All Nansen Legacy researchers still actively involved in the project should purchase their travel as they have done previously (follow guidelines at their own institution) and apply for travel reimbursements by their respective partner institutions. The institutions will then send a compiled claim to the project office.
For symposium registration, the project administration will soon send you a booking code by email that will allow you to register for the symposium and book the hotel room through the registration system. Accommodation costs and the participant fee will directly be covered by the Nansen Legacy.
Katrine Borgå (University of Oslo, Norway)
(Abstract to be announced soon)
Christian März (University of Bonn, Germany)
Marine sediments are excellent recorders of past environmental conditions – but they are also biogeochemical reactors. This “duality” presents a challenge for paleo-environmental reconstructions: On the one hand, certain sediments are more prone to diagenetic overprint than others – on the other hand, certain depositional conditions give rise to more intense diagenetic reactions. Within the NERC-funded project ChAOS (The Changing Arctic Ocean Seafloor), and in collaboration with the Nansen Legacy project, an interdisciplinary team of scientists studied the shallow seafloor of the Barents Sea to unravel the diagenetic processes occurring in these deposits, and to inform paleo-environmental reconstructions on sediment cores from this Arctic shelf region. In this talk, I will present an overview of our findings, focusing on factors that control the degradation/dissolution versus preservation of various sediment components, including organic matter, biogenic carbonate, biogenic opal and metals like iron and manganese.
Maxime Geoffroy (Memorial University of Newfoundland, Canada)

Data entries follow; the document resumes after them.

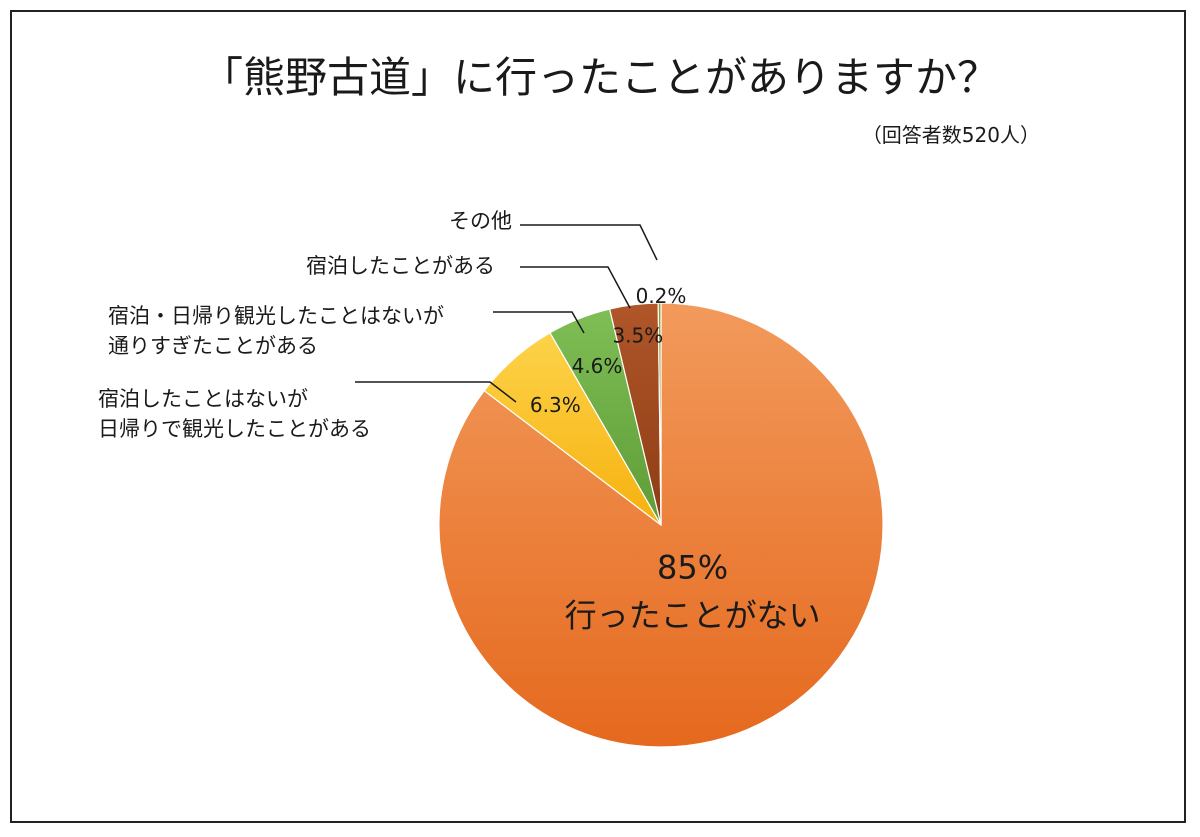 The image size is (1200, 837). What do you see at coordinates (951, 135) in the screenshot?
I see `chart-subtitle: （回答者数520人）` at bounding box center [951, 135].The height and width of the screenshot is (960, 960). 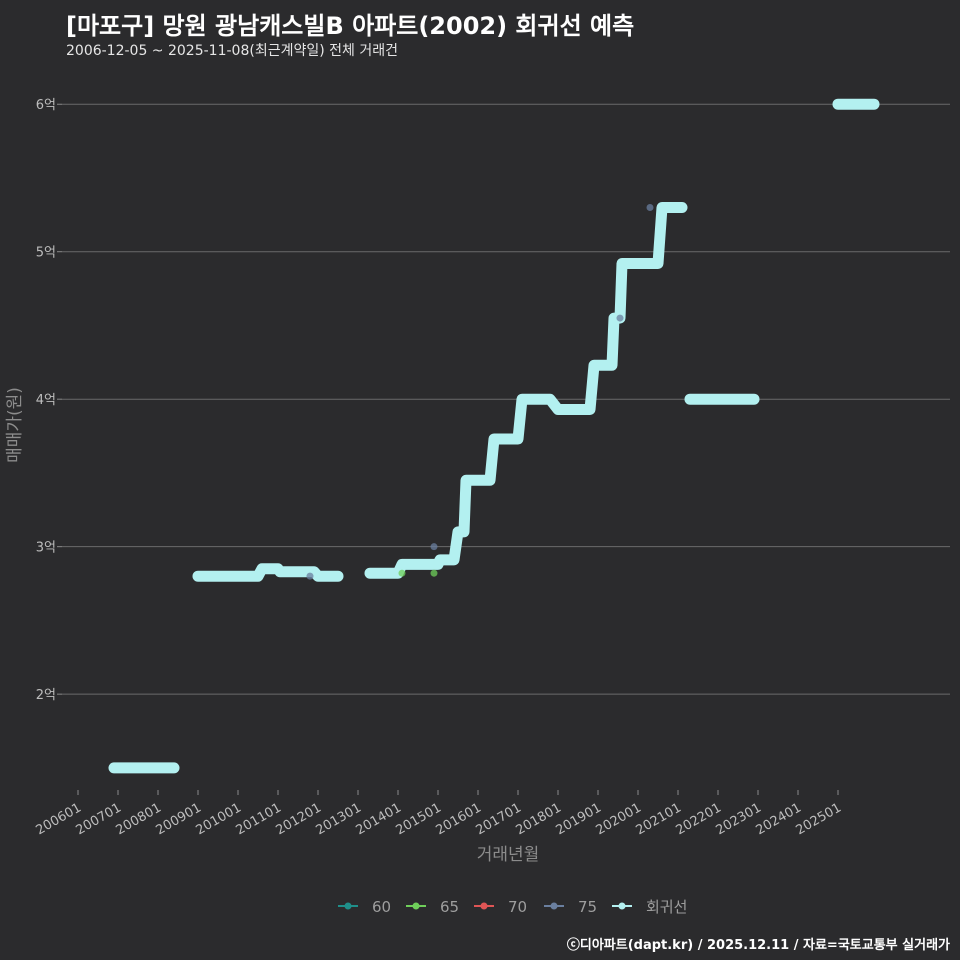 What do you see at coordinates (232, 51) in the screenshot?
I see `chart-subtitle: 2006-12-05 ~ 2025-11-08(최근계약일) 전체 거래건` at bounding box center [232, 51].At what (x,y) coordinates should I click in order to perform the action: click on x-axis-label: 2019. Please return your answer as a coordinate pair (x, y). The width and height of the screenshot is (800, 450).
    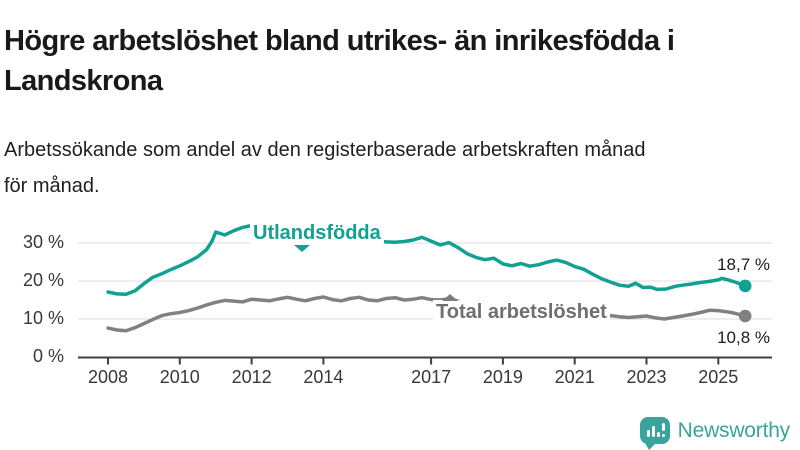
    Looking at the image, I should click on (502, 377).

The Arctic is warming up to four times faster than the rest of our planet, resulting in a drastic reduction in sea ice cover and an increase in water temperatures. These changes strongly modify the habitat of the fish thriving under the extreme conditions prevailing in the Arctic and allow boreal species from the North Atlantic and Pacific to migrate further North, potentially opening new fishing grounds. However, these changes do not occur at the same rate across all Arctic regions. The Canadian Arctic remains mostly dominated by endemic species, while the Barents Sea experiences a rapid borealization of its fauna. Based on acoustic-trawl surveys conducted in both regions, this presentation will contrast the diversity and distribution of fish in the Canadian Arctic and the Barents Sea. It will further discuss current and future changes in their fish and fisheries ecosystems.

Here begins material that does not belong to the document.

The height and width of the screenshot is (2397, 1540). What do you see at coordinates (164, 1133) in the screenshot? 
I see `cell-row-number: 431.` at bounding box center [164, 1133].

Janne Søreide (University Centre in Svalbard, Norway)
One of the distinct features of the European Arctic is the massive influx of warm Atlantic water, carrying huge amounts of nutrients and boreal plankton north. The result is a diverse and rich zooplankton community in the Svalbard-Barents Sea region, where a dominance of North Atlantic species mirrors strong influence of Atlantic water. The continuous supply of boreal zooplankton exposes the European Arctic zooplankton community to a severe borealisation, also referred to as “Atlantification”. However, the long, dark winter combined with the short summer make it hard for most of these boreal species to survive and thrive and we observe a reset to a more Arctic zooplankton community over the course of the winter. With global warming, sea ice extent and thickness are reduced while the primary production season in the high Arctic is extending. Whether this will increase survival rate and reproductive success of boreal species in the European Arctic is one of the key questions that will be discussed in this talk.
Karley Campbell (University of Tromsø The Arctic University of Norway, Norway)
Primary producers are the basis of ecosystems. Through their photosynthetic activity they provide the organic carbon necessary to support higher trophic levels while also influencing the movement of climate relevant gases like CO2 between the atmosphere and ocean. In the Arctic, sea ice is a prominent yet rapidly changing feature of the marine ecosystem that both hinders photosynthetic activity and provides new habitat opportunities. Here we review the current distribution of - and ongoing changes to - primary producers and their production in the Arctic Ocean. Important considerations for studying the production potential of sea ice are also investigated; including the need to represent a diversity of microhabitats within the ice and consider the role of respiration associated with them.
Igor V. Polyakov (University of Alaska, Fairbanks, USA)
High-latitude atlantification is caused by increased warm, salty sub-Arctic inflows, which affect oceanic stratification, increase heat fluxes, and decrease sea ice in the Eurasian Basin of the Arctic Ocean. These inflows from the North Atlantic across the Nordic Seas are modulated by the atmospheric Arctic Dipole (AD), linked with anticyclonic winds over North America and cyclonic winds over Eurasia. The alternating atmospheric AD regimes establish a "switchgear mechanism". Switchgear decreased northward inflows across Fram Strait and increased inflows throughout the Barents Sea between 2007 and 2021, which was connected with the positive AD regime. A stronger Arctic Ocean circulation and freshwater redistribution into the Amerasian Basin associated with increased stratification and decreased oceanic heat fluxes are other consequences of the positive AD regime. These processes contributed to a hiatus in Arctic sea-ice loss after 2007. A transition to a new negative AD regime will likely accelerate the Arctic sea-ice decline, with consequences for the Arctic climate system.